Тогда, хоть он и видел внизу стайку шале, впрочем, наполовину заваленных снегом, Симон еще острее испытал чувство покинутости, которое пришло к нему немного раньше, а теперь возвращалось, без видимой причины примешиваясь к его радости. Но в тот же момент он услышал голос Жерома, тот голос, который он слышал рядом с собой с первых дней своей жизни в Обрыве Арменаз и ставший для него почти голосом брата.
— Есть существа, — сказал Жером, — которых Бог создал единственно ради своей славы.
И он показал пальцем на неподвижную ель перед ними… Она стояла, отягощенная своим белым бременем; она в одиночку выдерживала груз часов, дней; она была совестью этой пустыни; она взвивалась в небо, подобно крику.
Симон поколебался, потом сказал шепотом, отвечая на слова Жерома:
— Какой ужасный намек!
Он думал о других существах, тех, которые словно были созданы не для славы и милости, а для немилости и проклятия и теперь жившие проклятыми.
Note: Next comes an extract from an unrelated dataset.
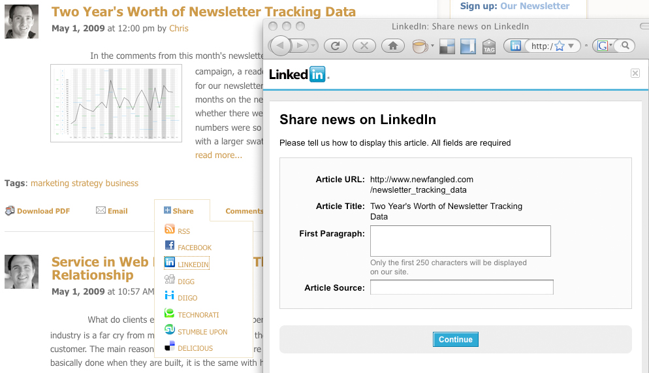Image resolution: width=649 pixels, height=373 pixels.
Task: Click the Delicious bookmarks checkered toolbar icon
Action: coord(447,46)
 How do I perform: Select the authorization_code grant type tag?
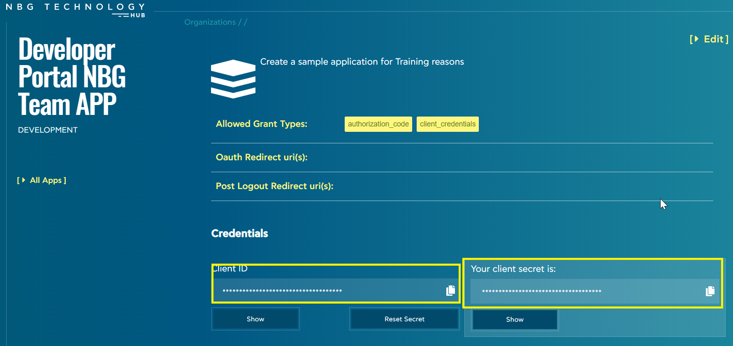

Он думал об этих существах, пожираемых завистью, неспособных на величие, слепых ко всякой красоте, вечно обращенных к уродливой стороне мира, живя там, создавая ее — наперекор самим себе; об этих существах, обойденных при божественном дележе, которых жизнь в этот самый момент, совсем рядом с ним, влекла к их темной судьбе. Он полюбил их. На мгновение, в своей любви, он призвал их к себе. Людей, которые оподляют все, к чему прикасаются. Тех, кто от отчаяния отрицает все, чего не понимает. Тех, кто оскорбляет все то, чего им не дано. Тех, кто ищет радостей «у самой земли», как сказал Массюб. Тех, которым вожделение женщины заслоняет остальной мир. Тех, кто играет страстями, которые они сами же и вызывают, и для кого остальные люди важны лишь как орудие достижения их собственных целей… Тех, кто был создан для любви и кого предают несовершенства их тела… Да, он полюбил их! Ибо возможно, что это и были те неверные карикатурные тени, вызванные неровностями местности, — но разве они по-своему не утверждали скрытой от их глаз красоты, разве не нужно было любить их так же, как самые светлые силы и самые яркие лучи дня?..
Жером не ответил. Дорога здесь кончалась. Пришлось сделать несколько шагов по свежему снегу. Иногда они увязали по колено. Лесная опушка осталась теперь позади, и плато Бланпраз мягко изгибало вокруг двух людей свою сверкающую поверхность, окруженную четкой линией гор, которые все выстроились вокруг Большого Массива и исступленно сверкали. Теперь казалось, будто ты находишься на одном уровне с ними; не было ни облачка, и, хотя на дворе был январь, солнце распалилось и жгло. Одна-одинешенька посреди этого слепящего мира, открытая всей ярости света, ель стояла, как воткнутая в землю стрела. Они подошли к ней.